Enredos del clima
En la línea del último cuento corto que posteé, traigo a la palestra este otro, que mezcla a partes iguales humor y drama personal.
La nieve lo es ya todo, incesante torrente silencioso de partículas que consigue darle a la noche una claridad triste. De vez en cuando hago mover el limpiaparabrisas para apartarla del cristal, y no veo otra cosa que ese menudo y nutrido confeti cayendo sin fin. Al principio, la gente salía de sus coches, intentaba saber si el atasco se resolvía o no, y la nieve seguía creciendo alrededor nuestro, cubriendo la carretera y la ladera. También al principio pasaron algunos guardias en moto, subieron y bajaron, y entre la gente se corrió el rumor de que las máquinas quitanieves estaban ya trabajando.
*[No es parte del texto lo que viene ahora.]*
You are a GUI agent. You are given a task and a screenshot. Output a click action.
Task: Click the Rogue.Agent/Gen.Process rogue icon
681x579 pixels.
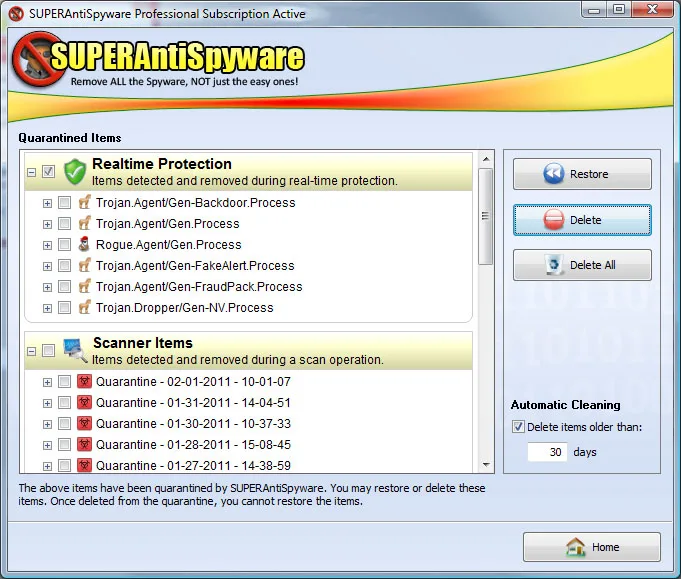pos(84,244)
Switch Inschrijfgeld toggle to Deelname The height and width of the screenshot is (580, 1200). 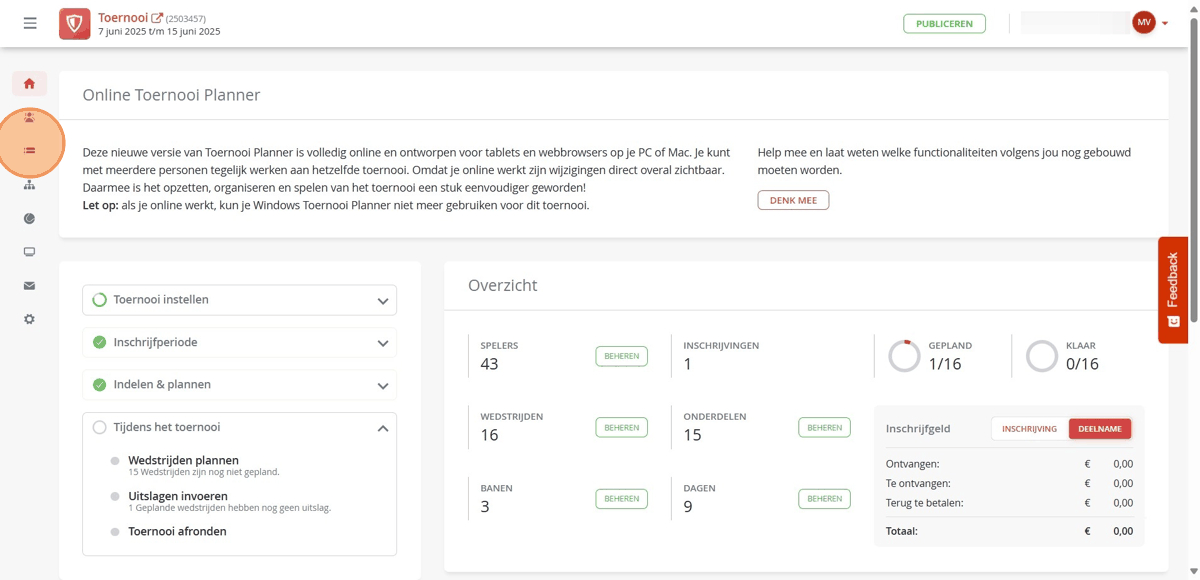tap(1100, 429)
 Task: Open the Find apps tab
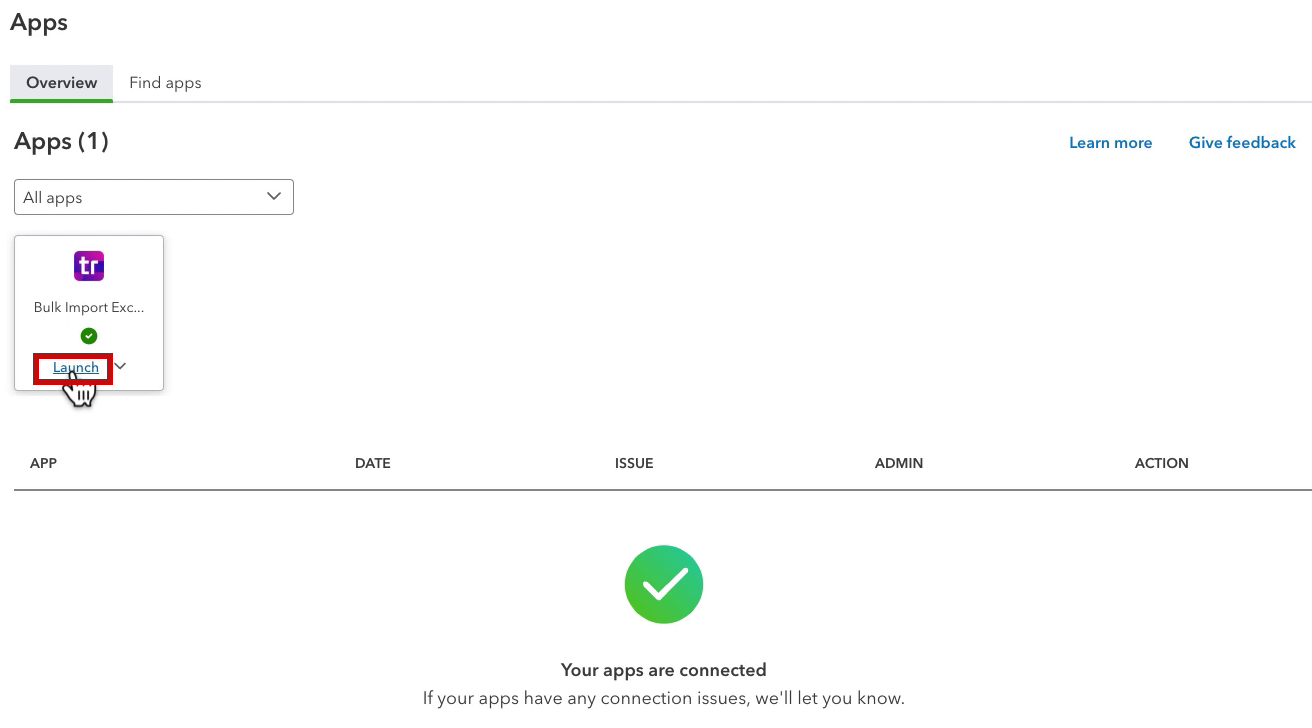pos(165,83)
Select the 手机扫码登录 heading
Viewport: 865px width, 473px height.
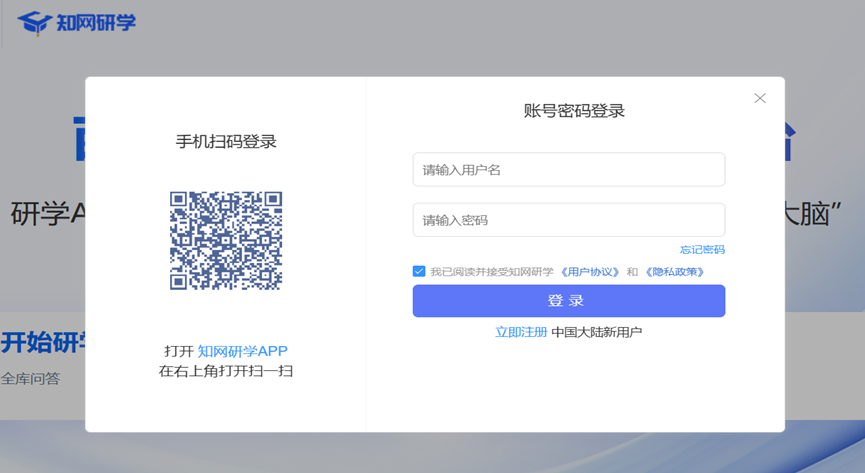[x=226, y=142]
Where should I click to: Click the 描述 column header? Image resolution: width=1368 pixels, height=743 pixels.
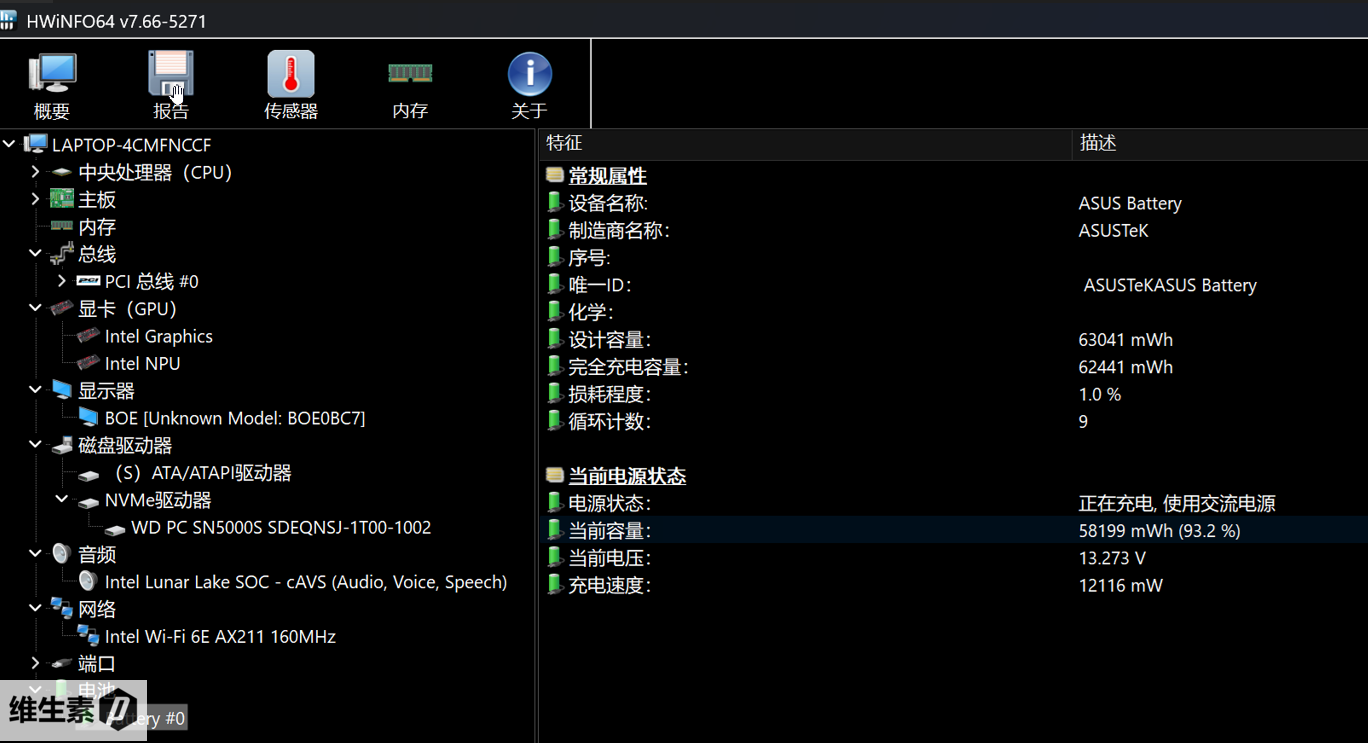[1098, 144]
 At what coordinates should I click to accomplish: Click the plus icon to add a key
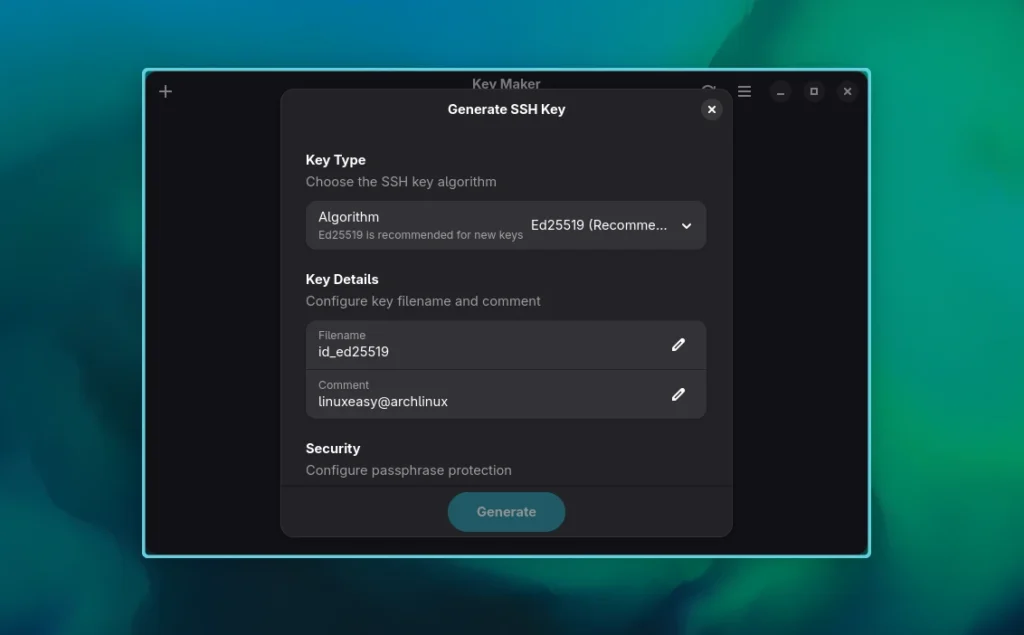(x=166, y=91)
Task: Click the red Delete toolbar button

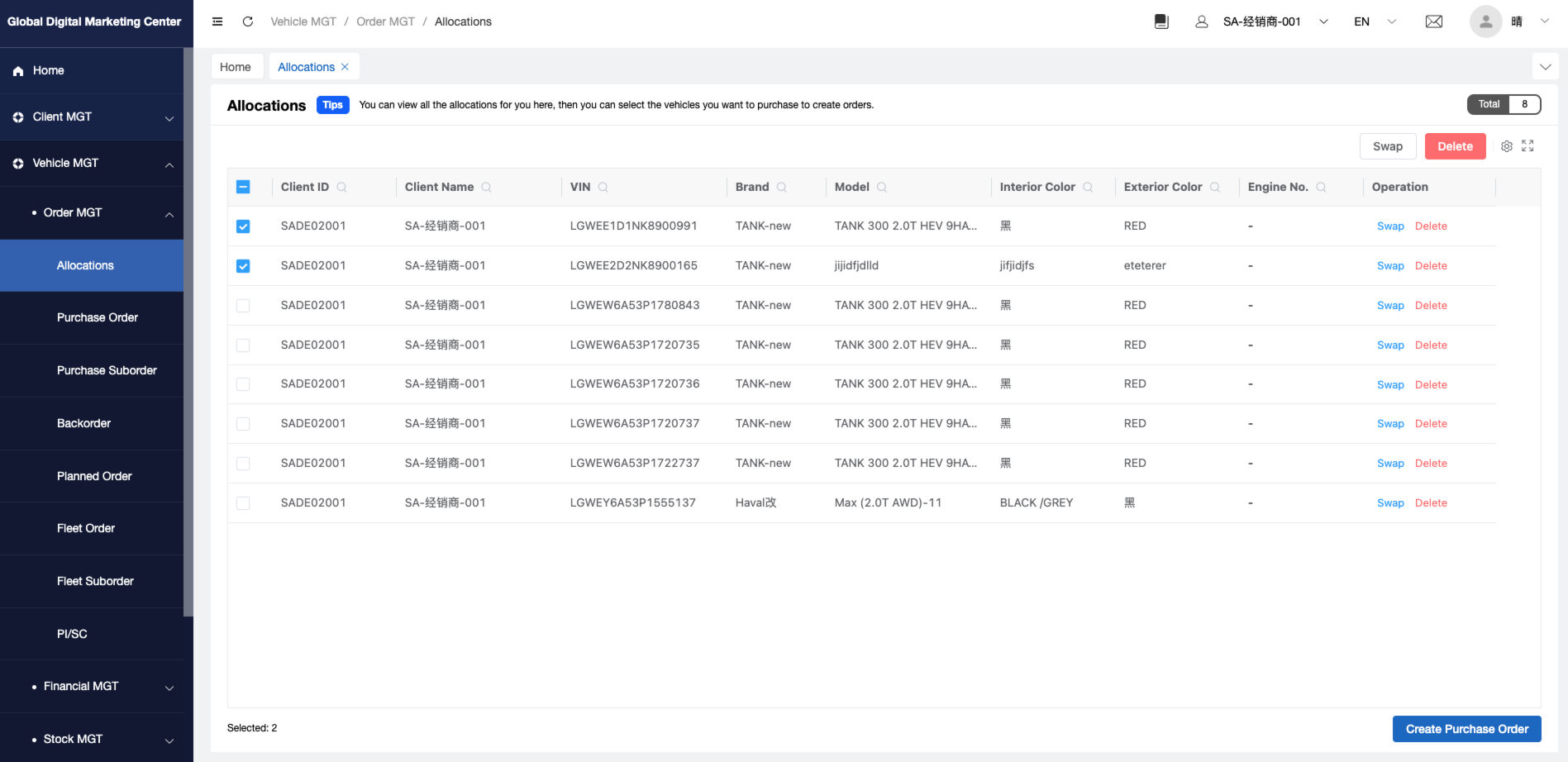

La tarde se oscureció en un parpadeo, vino la noche, y ahora estoy aquí dentro, escribiéndote, Felisa, Rosita, escribiendo a una de las dos, o a las dos, en el reverso de un parte de accidente, un mensaje que no enviaré, sin saber muy bien a quién de las dos escribo ni tampoco siquiera por qué lo hago, por matar el tiempo, por aplacar la rabia que me da estar aquí inmovilizado, sin cobertura para el teléfono móvil, perdido para todos, entre el frío.
Una travesura, Felisa, te lo juro, una maldita travesura que nunca conocerás, yo pensaba pasar la noche con la familia, como siempre, contigo y con las niñas, con tu hermano y su mujer, con tus sobrinos, con tu tío, pero después de comer, mientras tu madre y tú empezabais los preparativos, añadir el tablero a la mesa del comedor, escoger los manteles, ir cociendo los langostinos, y organizando las demás cosas de la cena, pensé en que apenas me llevaría dos horas, de cuatro a seis, una visita fugaz a Rosita.
Rosita, Felisa sabe lo eficaz que eres como ayudante mía en el despacho, y hasta te ha comprado un regalo de Reyes, un detalle. Ir y volver, darte un besito en la misma puerta de casa de tus padres, desearte una feliz navidad, y por eso te llamé y te dije "voy a verte y a robarte un beso, amor", un besito furtivo mientras tu propia familia, dentro de la casa, prepara también la fiesta nocturna.
Total, que me metí en estos vericuetos de la sierra y empezó a nevar, a nevar, a nevar, y aquí estoy yo, intentando imaginar qué te voy a decir, Felisa, y Rosita pensando si me habré matado, cómo te voy a explicar mi ausencia mientras tu madre me observa con esos ojos suyos de lechuza, si es que por fin consiguen liberarnos y podemos regresas a nuestras casas.
La imagen del atasco es de Muddy LaBoue


¿Lo vuelvo a decir? Merino es un genio de los relatos breves. Me ha encantado. Pensaba que sería difícil que superara el anterior pero este también tiene su miga
Qué golfete.
@Madame Tafetan Es un mago el tío, sin duda…
@Banyú A mi fíjate, no sé por qué, pero me da como pena…
Diox, hacía como un eón que no leía nada del señor Merino. Gracias por recordarme que existe, o existió alguna vez.